Spotless workers’ action won them paid pandemic leave at a minimum rate of a $150 a day for full-time, part-time, and casual workers, as well as paid leave for the days they refused work due to unsafe conditions, according to the United Workers Union (UWU).

Over 60 workers at the Mitre 10 distribution center in Derriment in Melbourne’s west ceased work on 10 August after a COVID-19 case on site and won important health measures, their union, the UWU, reported. These included leave for workers at the site to get tested, a ban on working on more than one shed at the site (to decrease the risk of cross contamination), one separate set of equipment per person, and a commitment from the company to involve health and safety reps in determining contact tracing in future.

Abattoirs have seen some of the largest clusters of cases, but bosses have tried to cut corners on safety even here. Workers at Diamond Valley Pork in Laverton refused to go back to work in early August after their employer tried to reopen the abattoir before results of their second COVID-19 test were in. The site was initially closed after 22 workers tested positive to the virus. According their union, the AMIEU, there were also concerns, “in relation to the deep cleaning process being potentially jeopardised, by staff who reportedly remained on site throughout the closure”.

More than 50 cold storage workers also walked off the job at the JBS Brooklyn abattoir, demanding more safety measures over two weeks after the site was originally ordered shut following an initial 71 positive tests.

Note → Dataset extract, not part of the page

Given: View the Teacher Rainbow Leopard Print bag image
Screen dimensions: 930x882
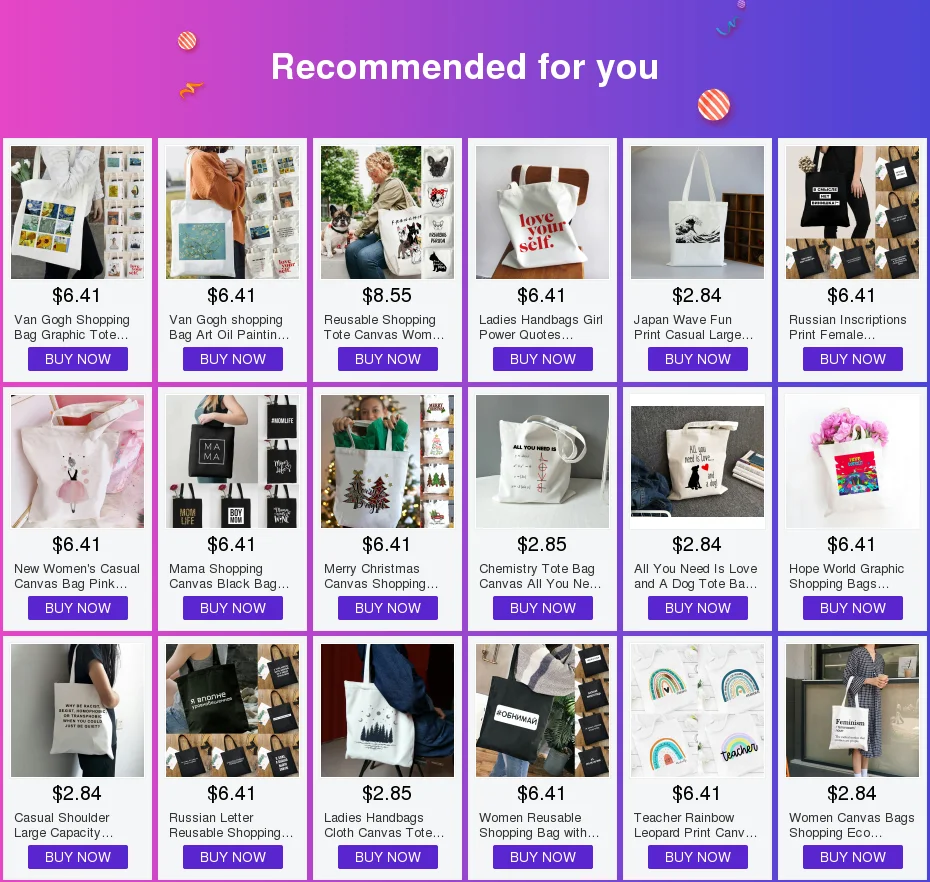Looking at the screenshot, I should point(697,711).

The workplace is now closed indefinitely with over 145 cases among the workforce.

Hundreds of liquor distribution centre workers in Laverton walked off the job on 3 August after their billion dollar employer, Woolworths, continued operations following a positive COVID-19 test. They went back to work after the company agreed to have a hygienist oversee deep cleaning on site, according to The Age. Workers have also ceased work at the Kmart distribution center in Truganina on the outskirts of Melbourne after a positive case there.

Casualisation and insecure work have been a major factor in the spread of the virus. But the Victorian and federal government paid pandemic leave on offer is nowhere near enough. Workers need paid leave at their existing rates of pay, and a guarantee they will not lose shifts if they stay away from work when sick. Workers’ collective action, through walking off the job if necessary, has the power to force employers and the government to take our health seriously and deliver these rights.